= Irene Skovgaard =

Irene Georgia Skovgaard (2 December 1902 - 12 March 1982) was a Danish writer, composer, and music educator who specialized in recorder music and canons, and belonged to the Skovgaard family of artists.

Skovgaard was one of eight children born to Ingeborg Luplau Møller and the painter Niels Kristian Skovgaard. Her grandfather was Peter Christian Skovgaard, the well-known Danish landscape painter. She studied piano and voice at the Royal Danish Academy of Music, finishing in 1930.

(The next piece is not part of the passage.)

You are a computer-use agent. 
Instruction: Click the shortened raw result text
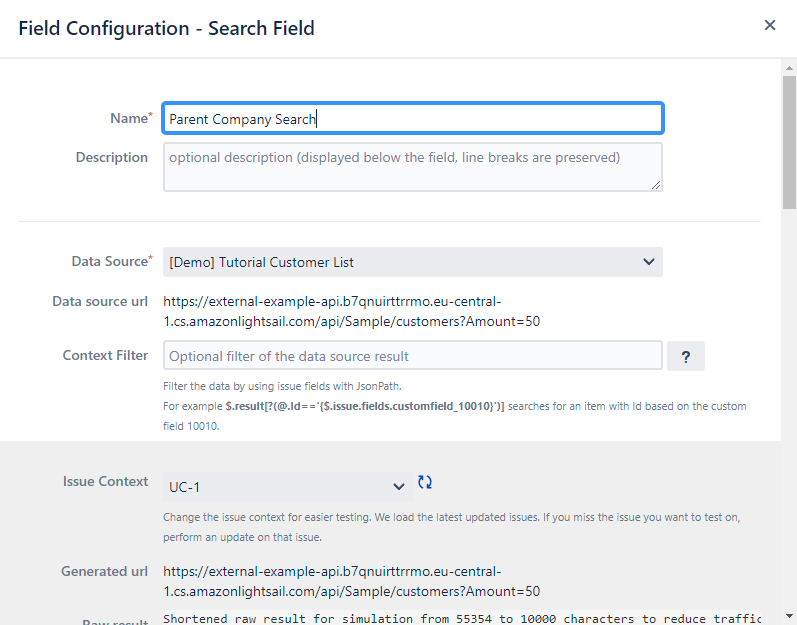tap(460, 619)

In 1939, Skovgaard and Werner Wolf Glaser opened a School of Music in Lyngbby, Denmark. Skovgaard collaborated with Glaser, as well as with her brother Hjalte Skovgaard, on several publications (see below).

Skovgaard’s works were published by Imudico and Skandinavisk Musikforlag. They include:

== Book ==

- Et Kunstnerhjem : Niels Skovgaards Hjem paa Karlsberg ved Hillerød (An Artist's Home: Niels Skovgaard's Home on Karlsberg near Hillerød)

== Music ==

- 150 Newer Canons
- 150 Older Canons
- Blokflojteskole (Recorder Method)
- Blokfløjteskole : Tillæg (Recorder Method Supplement)
- Fuglene synger : 20 Kanon'er (The Birds Sing: 20 Canons; with Werner Wolf Glaser and Hjalte Skovgaard; text by Irene Skovgaard)
- Tolv Juleviser (Twelve Christmas Poems; collected and translated by Irene Skovgaard edited by Werner Wolf Glaser)
- “Uret Siger Tiketakke” (The Clock Says Tick Tock)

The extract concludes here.